TASK DESCRIPTION: Quote the records exactly, starting at the first line and stopping after the line with "You are a GUI"; skip the pictures.

DATA PROVIDED START

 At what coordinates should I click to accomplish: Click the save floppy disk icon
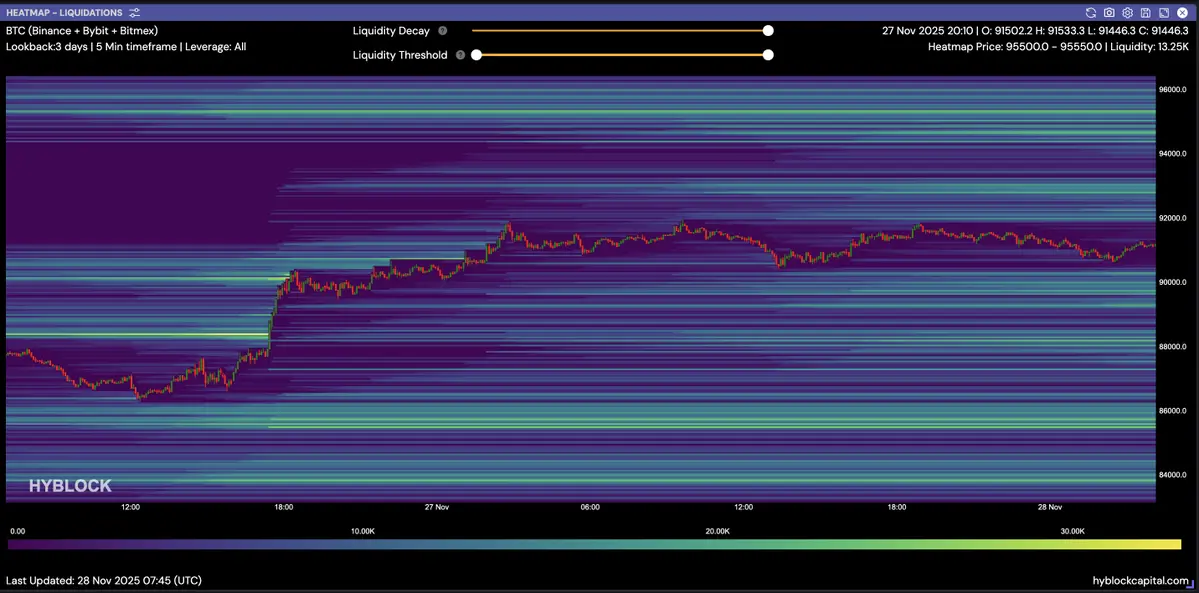pyautogui.click(x=1145, y=13)
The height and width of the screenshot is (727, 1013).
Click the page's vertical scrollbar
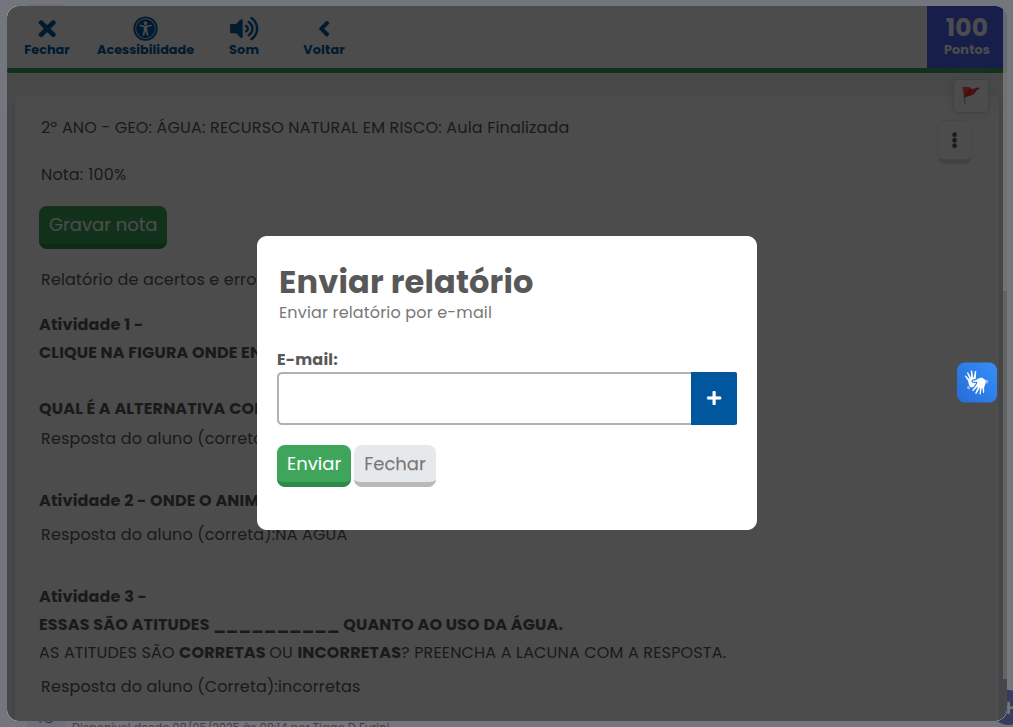pyautogui.click(x=1007, y=450)
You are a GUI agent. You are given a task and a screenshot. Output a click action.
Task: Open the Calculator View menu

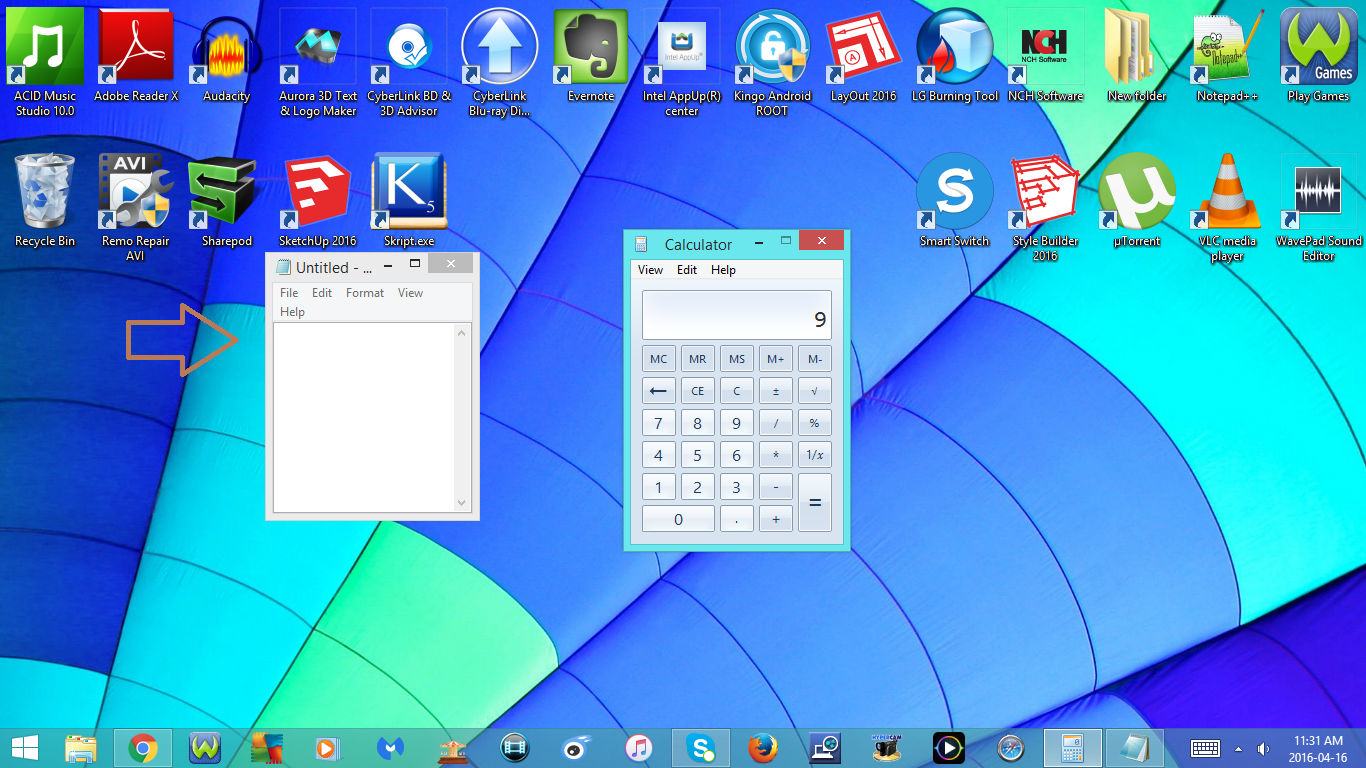(650, 269)
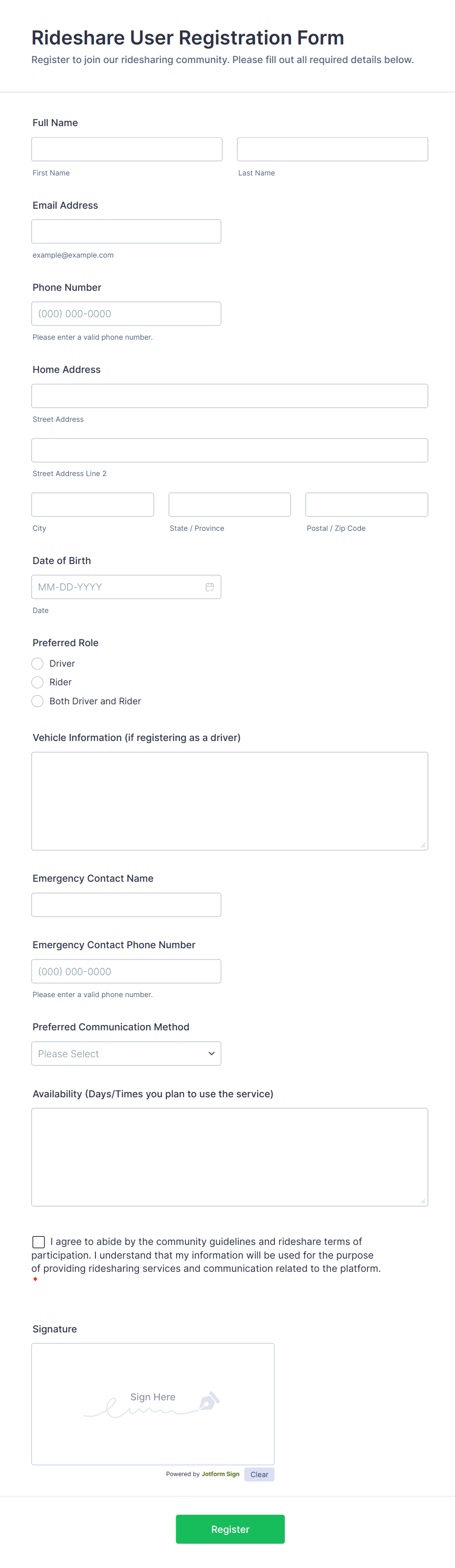
Task: Open the Date of Birth calendar icon
Action: pos(209,587)
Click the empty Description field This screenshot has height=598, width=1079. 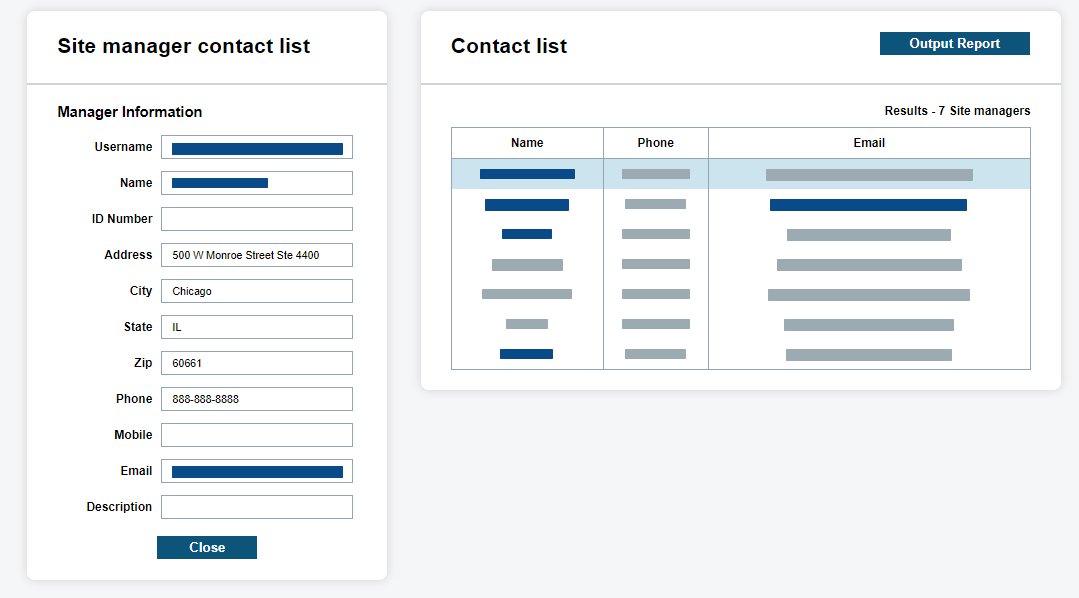(x=257, y=507)
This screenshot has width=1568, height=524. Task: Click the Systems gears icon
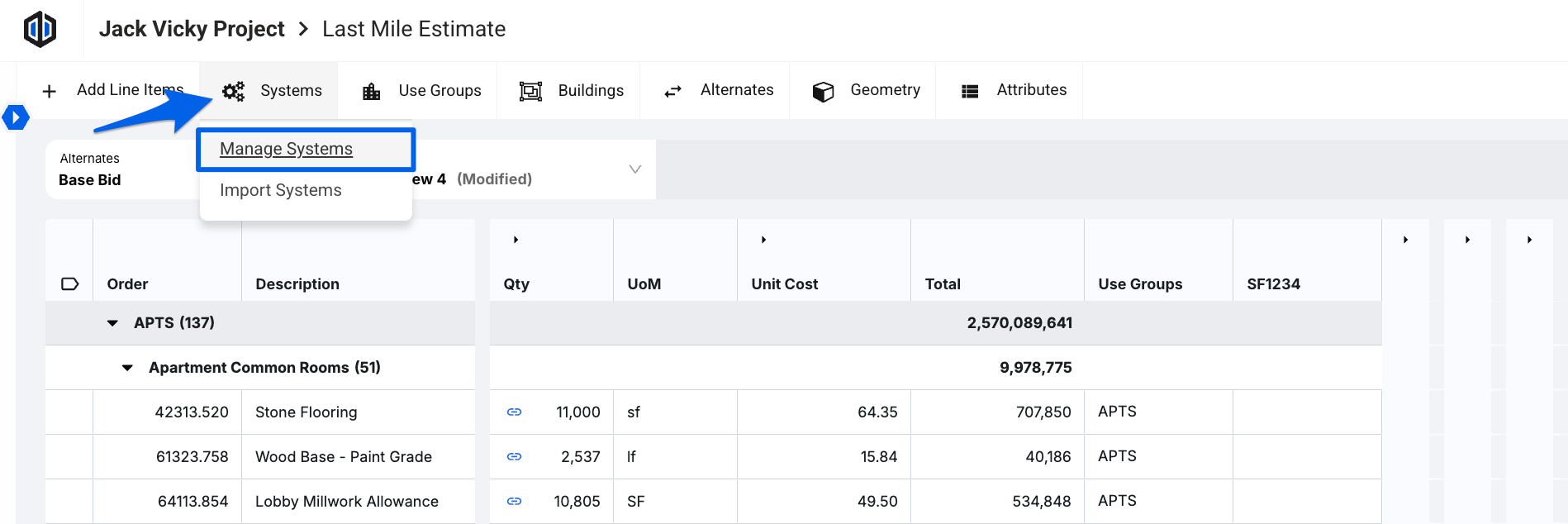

DATA PROVIDED END

ANSWER TO THIS TASK:
 At what coordinates should I click to accomplish: Click the save floppy disk icon
pyautogui.click(x=1145, y=13)
The height and width of the screenshot is (727, 1013).
Click the page's vertical scrollbar
pyautogui.click(x=1007, y=450)
You are a GUI agent. You are given a task and a screenshot. Output a click action.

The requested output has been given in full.